Give me an (real life) example where these errors matter. Any real data will be ...

vardump · on June 11, 2021

If you're developing floating point code, you're in for a huge surprise, eventually. What happens for example when you subtract two close numbers with an error like this? There are a lot of mechanisms for small errors to become significant.

Many of us have had their attitudes readjusted by a bug where these "insignificant" errors became anything but.

We're often wrong in ways we can't imagine, so it is wise to remain humble and try to strive for correctness over our potentially misguided ideas how things work.

For example, you'd better still have multiple layers of security even though we've already made some other layer "impenetrable". And still check for those "impossible" error cases before they create nearly undebuggable issues.
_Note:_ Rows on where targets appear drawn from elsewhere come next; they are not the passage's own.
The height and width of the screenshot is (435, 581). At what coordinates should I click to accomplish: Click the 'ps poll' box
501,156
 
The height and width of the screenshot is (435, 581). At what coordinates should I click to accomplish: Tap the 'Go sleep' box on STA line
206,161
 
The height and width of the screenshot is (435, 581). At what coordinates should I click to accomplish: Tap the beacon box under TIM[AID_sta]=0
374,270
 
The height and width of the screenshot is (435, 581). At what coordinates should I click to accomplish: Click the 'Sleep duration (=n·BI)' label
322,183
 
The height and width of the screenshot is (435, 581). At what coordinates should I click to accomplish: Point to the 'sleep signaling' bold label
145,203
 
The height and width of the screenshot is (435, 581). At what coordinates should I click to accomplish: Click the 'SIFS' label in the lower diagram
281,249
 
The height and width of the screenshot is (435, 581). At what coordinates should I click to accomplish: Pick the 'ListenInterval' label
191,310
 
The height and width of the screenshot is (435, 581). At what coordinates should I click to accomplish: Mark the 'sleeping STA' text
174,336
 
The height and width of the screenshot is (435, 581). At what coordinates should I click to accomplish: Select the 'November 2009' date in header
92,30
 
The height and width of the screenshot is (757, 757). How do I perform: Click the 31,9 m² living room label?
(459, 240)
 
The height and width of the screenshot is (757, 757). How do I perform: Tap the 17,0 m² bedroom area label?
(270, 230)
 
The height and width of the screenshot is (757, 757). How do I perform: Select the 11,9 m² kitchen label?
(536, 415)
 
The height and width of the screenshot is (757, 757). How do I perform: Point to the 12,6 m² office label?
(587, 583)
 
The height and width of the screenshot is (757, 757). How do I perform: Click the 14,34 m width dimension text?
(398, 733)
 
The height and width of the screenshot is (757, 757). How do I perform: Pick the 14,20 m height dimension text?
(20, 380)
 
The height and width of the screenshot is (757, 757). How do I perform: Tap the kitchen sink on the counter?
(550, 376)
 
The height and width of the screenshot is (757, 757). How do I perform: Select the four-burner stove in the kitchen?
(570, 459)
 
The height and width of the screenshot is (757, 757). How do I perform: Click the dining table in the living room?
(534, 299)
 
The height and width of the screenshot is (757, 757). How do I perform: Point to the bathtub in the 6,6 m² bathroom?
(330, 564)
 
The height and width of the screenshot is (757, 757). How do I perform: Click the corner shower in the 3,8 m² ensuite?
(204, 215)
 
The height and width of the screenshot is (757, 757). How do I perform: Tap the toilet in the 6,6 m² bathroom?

andi999 · on June 11, 2021

Yes, one has to careful about floating point, but honestly the article is not about that. Actually it is more about something where you do not have to be careful.

vardump · on June 11, 2021

The article explicitly says while you might get away with it with some luck due to characteristics of the real world data, you do have to be careful.

From TFA:

"Now, in the real world, you have programs that ingest untold amounts of data. They sum numbers, divide them, multiply them, do unspeakable things to them in the name of “big data”. Very few of the people who consider themselves C++ wizards, or F# philosophers, or C# ninjas actually know that one needs to pay attention to how you torture the data. Otherwise, by the time you add, divide, multiply, subtract, and raise to the nth power you might be reporting mush and not data.

One saving grace of the real world is the fact that a given variable is unlikely to contain values with such an extreme range. On the other hand, in the real world, one hardly ever works with just a single variable, and one can hardly every verify the results of individual summations independently.

Anyway, the point of this post was not to make a grand statement, but to illustrate with a simple example that when using floating point, the way numbers are added up, and divided, matters."

GuB-42 · on June 11, 2021

I work with avionics and it does matter.

Yes, real data is noisy but testing needs do be precise and repeatable. For example, if we need to test that a value is <=100, then it must pass at 100 and fail at 100.00000001. And yes, we use margins and fixed point numbers too but sometimes, we need to be precise with floating point numbers.

It also matters in some calculations, for example when doing GCD/LCM with periods and frequencies. For that, we eventually switched to rational numbers because precision of source data was all over the place.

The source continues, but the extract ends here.